(Stored records)
::::::::
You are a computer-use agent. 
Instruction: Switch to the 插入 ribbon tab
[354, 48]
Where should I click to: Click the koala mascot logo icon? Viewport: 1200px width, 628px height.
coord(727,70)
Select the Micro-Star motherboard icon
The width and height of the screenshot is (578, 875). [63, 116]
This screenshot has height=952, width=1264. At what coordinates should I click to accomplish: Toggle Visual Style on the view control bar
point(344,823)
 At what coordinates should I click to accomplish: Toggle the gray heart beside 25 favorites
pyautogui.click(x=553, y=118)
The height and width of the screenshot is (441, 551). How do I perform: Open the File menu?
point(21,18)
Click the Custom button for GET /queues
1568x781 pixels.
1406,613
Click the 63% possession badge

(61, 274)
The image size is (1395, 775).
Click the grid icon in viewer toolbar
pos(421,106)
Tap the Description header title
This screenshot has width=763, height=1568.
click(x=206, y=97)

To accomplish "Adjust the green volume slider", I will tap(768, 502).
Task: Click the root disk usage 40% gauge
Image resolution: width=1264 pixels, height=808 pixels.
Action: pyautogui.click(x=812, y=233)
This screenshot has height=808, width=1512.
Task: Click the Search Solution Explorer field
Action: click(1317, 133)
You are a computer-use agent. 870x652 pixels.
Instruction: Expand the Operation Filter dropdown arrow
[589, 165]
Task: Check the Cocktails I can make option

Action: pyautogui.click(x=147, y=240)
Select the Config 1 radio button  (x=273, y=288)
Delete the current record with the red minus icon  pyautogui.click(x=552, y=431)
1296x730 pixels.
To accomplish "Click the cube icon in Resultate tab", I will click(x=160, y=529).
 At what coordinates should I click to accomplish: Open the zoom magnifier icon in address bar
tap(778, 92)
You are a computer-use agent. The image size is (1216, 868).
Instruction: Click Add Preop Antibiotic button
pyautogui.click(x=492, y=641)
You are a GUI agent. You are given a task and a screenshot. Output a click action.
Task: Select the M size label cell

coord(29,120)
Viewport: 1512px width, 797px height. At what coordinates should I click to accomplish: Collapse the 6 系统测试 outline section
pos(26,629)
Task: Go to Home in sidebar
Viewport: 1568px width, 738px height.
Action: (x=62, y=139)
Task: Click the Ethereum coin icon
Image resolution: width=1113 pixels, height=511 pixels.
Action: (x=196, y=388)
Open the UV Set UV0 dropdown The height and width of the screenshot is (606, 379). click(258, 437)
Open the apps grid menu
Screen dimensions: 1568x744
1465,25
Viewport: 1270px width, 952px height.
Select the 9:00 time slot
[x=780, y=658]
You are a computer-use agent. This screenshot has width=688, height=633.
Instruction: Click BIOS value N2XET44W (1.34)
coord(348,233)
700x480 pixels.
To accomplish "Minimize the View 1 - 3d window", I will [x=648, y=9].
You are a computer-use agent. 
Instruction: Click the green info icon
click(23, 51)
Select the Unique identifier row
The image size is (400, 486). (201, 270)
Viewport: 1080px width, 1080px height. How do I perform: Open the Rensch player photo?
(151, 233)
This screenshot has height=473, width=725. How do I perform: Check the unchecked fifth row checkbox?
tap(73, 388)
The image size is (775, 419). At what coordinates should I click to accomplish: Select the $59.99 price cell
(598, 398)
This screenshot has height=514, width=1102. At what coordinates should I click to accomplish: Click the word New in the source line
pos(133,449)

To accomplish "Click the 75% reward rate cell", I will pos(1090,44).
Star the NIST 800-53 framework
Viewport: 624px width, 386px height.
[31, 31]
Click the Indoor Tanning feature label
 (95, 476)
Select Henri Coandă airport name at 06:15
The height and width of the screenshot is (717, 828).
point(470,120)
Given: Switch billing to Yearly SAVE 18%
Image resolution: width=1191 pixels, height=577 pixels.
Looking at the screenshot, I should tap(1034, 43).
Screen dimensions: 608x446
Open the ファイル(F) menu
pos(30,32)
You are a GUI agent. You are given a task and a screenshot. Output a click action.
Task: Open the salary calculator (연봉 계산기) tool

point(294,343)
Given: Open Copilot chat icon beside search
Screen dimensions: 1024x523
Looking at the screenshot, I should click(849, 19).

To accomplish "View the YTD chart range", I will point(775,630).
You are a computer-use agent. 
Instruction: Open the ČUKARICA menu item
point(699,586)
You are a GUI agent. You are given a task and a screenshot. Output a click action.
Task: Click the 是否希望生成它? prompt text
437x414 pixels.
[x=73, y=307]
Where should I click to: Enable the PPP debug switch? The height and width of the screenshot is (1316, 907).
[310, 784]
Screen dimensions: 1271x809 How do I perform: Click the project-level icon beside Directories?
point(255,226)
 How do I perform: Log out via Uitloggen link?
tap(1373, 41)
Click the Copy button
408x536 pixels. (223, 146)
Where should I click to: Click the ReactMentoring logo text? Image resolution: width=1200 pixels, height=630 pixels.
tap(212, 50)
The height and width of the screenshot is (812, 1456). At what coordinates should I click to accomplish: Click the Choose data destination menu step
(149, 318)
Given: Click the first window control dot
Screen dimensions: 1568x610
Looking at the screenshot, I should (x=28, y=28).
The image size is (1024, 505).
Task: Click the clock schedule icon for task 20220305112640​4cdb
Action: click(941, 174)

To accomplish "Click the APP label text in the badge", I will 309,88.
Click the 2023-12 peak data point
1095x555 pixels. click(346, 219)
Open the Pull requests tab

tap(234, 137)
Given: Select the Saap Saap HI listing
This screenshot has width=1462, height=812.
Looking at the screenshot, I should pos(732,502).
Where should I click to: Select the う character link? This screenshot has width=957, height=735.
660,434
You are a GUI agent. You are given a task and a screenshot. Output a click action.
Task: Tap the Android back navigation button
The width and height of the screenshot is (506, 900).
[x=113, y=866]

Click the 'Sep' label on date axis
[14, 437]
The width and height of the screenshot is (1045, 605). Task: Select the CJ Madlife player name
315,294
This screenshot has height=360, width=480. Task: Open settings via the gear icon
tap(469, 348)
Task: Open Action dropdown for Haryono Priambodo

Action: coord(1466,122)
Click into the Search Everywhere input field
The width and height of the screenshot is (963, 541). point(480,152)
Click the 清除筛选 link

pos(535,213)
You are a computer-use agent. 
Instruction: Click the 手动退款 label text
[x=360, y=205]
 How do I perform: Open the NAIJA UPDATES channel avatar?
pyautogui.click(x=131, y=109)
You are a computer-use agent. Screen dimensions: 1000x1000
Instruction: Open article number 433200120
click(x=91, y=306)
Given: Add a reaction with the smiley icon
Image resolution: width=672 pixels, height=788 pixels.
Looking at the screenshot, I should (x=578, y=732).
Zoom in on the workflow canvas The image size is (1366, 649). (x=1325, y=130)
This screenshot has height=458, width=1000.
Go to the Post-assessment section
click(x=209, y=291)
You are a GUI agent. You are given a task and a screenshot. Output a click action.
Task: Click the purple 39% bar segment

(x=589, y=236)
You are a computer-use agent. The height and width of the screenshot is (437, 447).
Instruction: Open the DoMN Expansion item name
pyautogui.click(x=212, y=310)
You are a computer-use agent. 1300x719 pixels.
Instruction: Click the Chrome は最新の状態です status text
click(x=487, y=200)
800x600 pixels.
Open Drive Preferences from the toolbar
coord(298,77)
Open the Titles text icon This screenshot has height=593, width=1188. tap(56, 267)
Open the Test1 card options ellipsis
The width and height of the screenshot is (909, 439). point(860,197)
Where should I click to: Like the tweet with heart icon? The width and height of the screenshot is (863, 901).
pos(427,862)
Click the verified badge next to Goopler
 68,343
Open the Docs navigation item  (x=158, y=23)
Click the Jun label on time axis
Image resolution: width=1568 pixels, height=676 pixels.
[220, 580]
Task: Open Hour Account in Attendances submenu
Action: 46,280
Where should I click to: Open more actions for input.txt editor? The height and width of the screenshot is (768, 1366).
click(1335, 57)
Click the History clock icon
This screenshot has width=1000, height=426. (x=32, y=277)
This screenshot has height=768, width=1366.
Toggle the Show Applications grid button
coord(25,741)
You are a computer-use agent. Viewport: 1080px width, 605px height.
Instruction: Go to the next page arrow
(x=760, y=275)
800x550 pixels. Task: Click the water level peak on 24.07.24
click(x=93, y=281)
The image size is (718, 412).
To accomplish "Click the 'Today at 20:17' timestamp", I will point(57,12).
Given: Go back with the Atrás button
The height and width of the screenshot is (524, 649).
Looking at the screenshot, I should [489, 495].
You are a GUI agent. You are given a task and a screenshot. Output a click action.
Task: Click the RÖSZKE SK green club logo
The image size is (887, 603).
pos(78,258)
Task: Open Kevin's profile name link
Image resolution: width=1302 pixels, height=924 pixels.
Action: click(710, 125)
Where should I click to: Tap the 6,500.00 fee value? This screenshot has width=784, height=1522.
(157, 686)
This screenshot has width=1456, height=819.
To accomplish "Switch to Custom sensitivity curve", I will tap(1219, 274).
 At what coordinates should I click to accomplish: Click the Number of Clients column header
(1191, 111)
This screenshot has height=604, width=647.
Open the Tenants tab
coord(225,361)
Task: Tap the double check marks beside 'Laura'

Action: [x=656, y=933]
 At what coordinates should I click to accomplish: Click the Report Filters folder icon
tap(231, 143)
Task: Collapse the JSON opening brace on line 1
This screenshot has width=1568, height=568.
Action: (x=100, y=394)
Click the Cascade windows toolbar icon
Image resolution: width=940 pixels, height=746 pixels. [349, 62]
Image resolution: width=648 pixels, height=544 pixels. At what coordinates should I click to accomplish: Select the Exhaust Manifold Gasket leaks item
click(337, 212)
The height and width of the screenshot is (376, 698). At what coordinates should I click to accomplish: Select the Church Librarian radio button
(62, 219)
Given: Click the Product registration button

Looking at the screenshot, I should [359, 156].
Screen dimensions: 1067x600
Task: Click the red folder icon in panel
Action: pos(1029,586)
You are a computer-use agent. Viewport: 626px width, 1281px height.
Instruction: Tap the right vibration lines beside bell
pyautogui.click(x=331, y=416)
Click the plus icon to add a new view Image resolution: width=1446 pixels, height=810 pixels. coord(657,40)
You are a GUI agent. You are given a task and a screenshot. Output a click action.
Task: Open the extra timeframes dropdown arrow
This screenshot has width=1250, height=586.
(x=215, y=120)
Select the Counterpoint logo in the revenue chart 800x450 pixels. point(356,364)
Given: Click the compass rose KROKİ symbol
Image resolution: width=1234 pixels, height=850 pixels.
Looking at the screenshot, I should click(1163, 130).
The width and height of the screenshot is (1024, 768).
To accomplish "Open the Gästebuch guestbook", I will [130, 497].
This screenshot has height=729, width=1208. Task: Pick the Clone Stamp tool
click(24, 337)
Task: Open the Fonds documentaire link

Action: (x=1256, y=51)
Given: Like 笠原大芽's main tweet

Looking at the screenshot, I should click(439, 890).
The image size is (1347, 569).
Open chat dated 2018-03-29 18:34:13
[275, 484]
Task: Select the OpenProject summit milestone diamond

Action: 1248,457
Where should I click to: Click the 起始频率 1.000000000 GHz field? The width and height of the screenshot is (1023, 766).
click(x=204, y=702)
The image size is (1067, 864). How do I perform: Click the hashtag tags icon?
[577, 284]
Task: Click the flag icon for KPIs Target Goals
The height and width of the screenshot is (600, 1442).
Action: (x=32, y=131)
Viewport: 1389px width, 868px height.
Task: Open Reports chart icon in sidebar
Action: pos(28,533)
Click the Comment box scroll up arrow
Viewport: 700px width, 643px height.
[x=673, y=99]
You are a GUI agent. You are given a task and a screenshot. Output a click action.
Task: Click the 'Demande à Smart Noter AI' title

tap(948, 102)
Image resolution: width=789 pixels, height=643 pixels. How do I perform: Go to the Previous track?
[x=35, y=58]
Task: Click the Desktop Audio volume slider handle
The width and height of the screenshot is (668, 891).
::::::::
WORK TO COMPLETE
The expected output is one number, the tally of lines above containing "volume".

ANSWER FOR THIS EXERCISE
2